After the transesterification reaction, the post-processing steps needed to purify biodiesel according to the existing regulations and norms are the same as those involved in the biodiesel production from currently edible vegetable oils. Although the final product composition in terms of esters may be different depending on the feedstocks used, their physical properties are similar and no significant differences are expected between the two variants.

After the reaction is finished, the mixture is allowed to separate into an upper layer of methyl esters and a lower layer of glycerol diluted with methanol. Glycerol is removed by allowing the two phases to form and settle. Then, any unreacted alco­hol is air-stripped or vacuum-distilled away from the esters phase and recycled back to the reactor.

Depending on the process, water can be used to wash catalyst residues and sodium soaps from the methyl esters.

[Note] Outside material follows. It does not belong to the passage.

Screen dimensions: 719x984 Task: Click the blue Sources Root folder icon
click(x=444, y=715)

Moreover, small amounts of concentrated phosphoric acid (H3PO4) can be added to the raw methyl esters to break down cata­lyst residues and sodium soaps. Predojevic [78] studied different puri fi cation steps of biodiesel obtained from waste frying oils, by a two-step alkali-catalyzed transesterification reaction, concluding that the best results are obtained when using silica gel and phosphoric acid treatments (with a yield of 92%) and the lowest yields (89%) are obtained using hot water. Also, Sabudak and Yildiz [83] applied three different purification methods to biodiesel produced from waste frying oils (water washing with distilled water, dry wash with addition of magnesol, and an ion — exchange resin) concluding that the most effective one is the ion-exchange resin.

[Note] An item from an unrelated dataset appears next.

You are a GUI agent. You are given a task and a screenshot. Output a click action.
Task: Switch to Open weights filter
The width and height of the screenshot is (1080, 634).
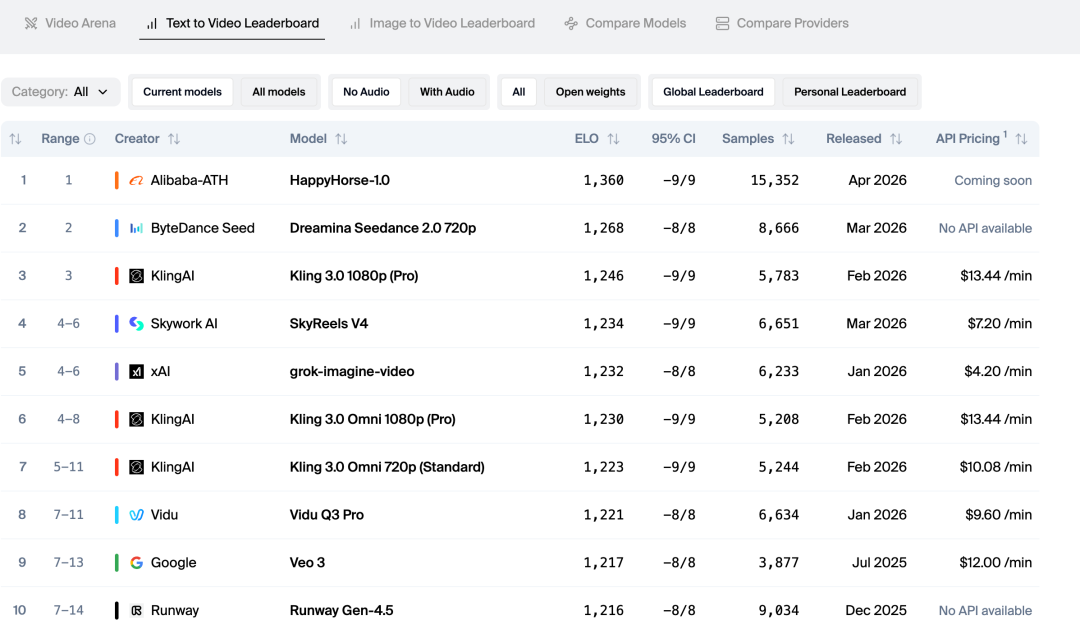coord(590,92)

The same situation occurs for the storage of biodiesel, where potential problems of decomposition may occur. For example, Lin and Lee [62] studied the oxidative stability of marine fish-oil biodiesel showing that the addition of antioxidant significantly retards the fuel deterioration over time, although it increases the kine­matic viscosity and carbon residue at the beginning of the storage period. These authors also concluded that the operating temperature is a dominant factor in the deterioration of the fuel characteristics.